> [Задание 1]:
Сократите абзац отрывка, который начинается словами «Однако картине гармоничного существования», и сохраните его главные факты.
> [Задание 2]:
Прибавьте −30 к каждой координате в ответах листинга и перепишите целиком все его строки, начиная со строки, где есть «The height and», и заканчивая последней строкой листинга. Изображения в ответ не включайте.

> [Отрывок текста]:
......
Однако картине гармоничного существования души под управлением разумного начала сопутствуют описания, по сути, девиаций, неких отклонений и «перераспределений» потоков желаний, причем это отклонения и «вверх» и «вниз». В 6-й книге «Государства» при описании свойств философской души говорится о таких уклонениях: «когда у человека его вожделения резко клонятся к чему-нибудь одному, мы знаем, что от этого они слабеют в отношении всего остального, словно поток, отведенный в сторону» (485d6-8)[6]. Для души, склонной к философии, в случае подобного «отведения потока» телесные удовольствия пропадают вовсе, остаются лишь те, что связаны с познанием истины (485d10-e1). Такая «философская девиация» — это, в общем-то, случай Сократа, или, по-другому, «философского Эроса».
Эрот как философ фигурирует в диалоге «Пир», где в знаменитой «лестнице красоты» описано отмеченное выше перераспределение желаний: от любви к одному прекрасному телу — к двум; затем — ко всем телам; затем — к прекрасным нравам и учениям и, наконец, к прекрасному самому по себе (Symp. 211c1-d1). Такое преобразование желаний из телесных в разумные эквивалентно просветлению разума и выходу из пещеры в мифе из 7-й книги «Государства»; но, подчеркнем, эротическая тема в связи с философией проходит красной нитью и в «Пире», и в «Государстве» именно потому, что превращение желаний в разумные — это не рассудочная калькуляция, а следствие страсти, заставляющей душу полностью отвратиться от «становящегося» и устремиться к созерцанию подлинного бытия и «того, что в нем всего ярче», — запредельного блага (Resp. 518с8^1).
......
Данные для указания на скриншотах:
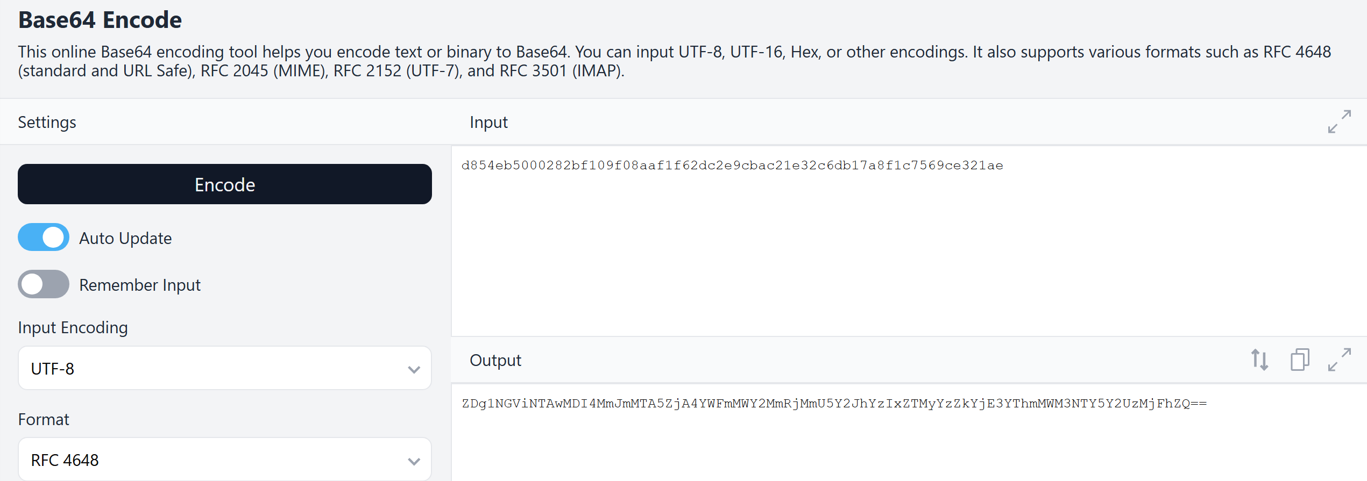Copy the Base64 output to clipboard

click(x=1299, y=360)
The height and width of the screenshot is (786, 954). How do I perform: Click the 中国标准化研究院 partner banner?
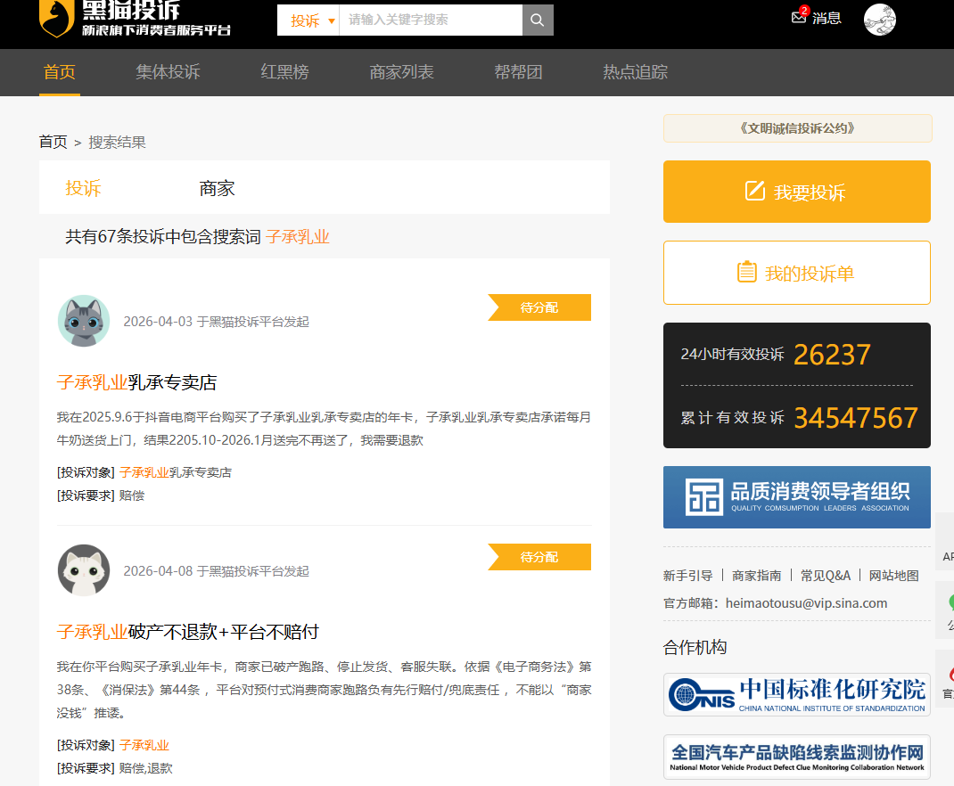(796, 694)
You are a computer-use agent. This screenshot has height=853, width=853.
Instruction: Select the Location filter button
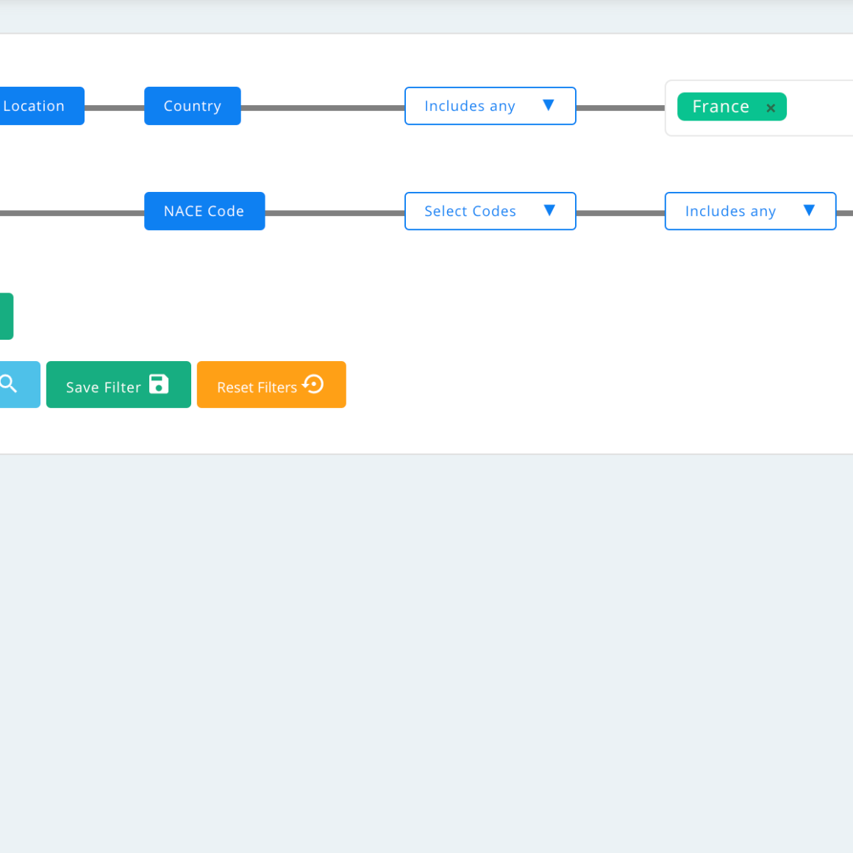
......
> [Верный ответ 1]:
Гармоничная душа живет под управлением разумного начала. Но у нее возможны отклонения: потоки желаний перераспределяются и «вверх», и «вниз». В 6-й книге «Государства» сказано, что если вожделения резко клонятся к чему-то одному, ко всему остальному они слабеют, как отведенный в сторону поток (485d6-8). У души, склонной к философии, при таком отведении телесные удовольствия исчезают совсем. Остаются только удовольствия, связанные с познанием истины (485d10-e1). Эта «философская девиация» — случай Сократа, или «философского Эроса».

> [Верный ответ 2]:
The height and width of the screenshot is (786, 954). How do I perform: Click the 中国标准化研究院 partner banner?
(766, 664)
You are a computer-use agent. This screenshot has height=853, width=853.
Instruction: Select the Location filter button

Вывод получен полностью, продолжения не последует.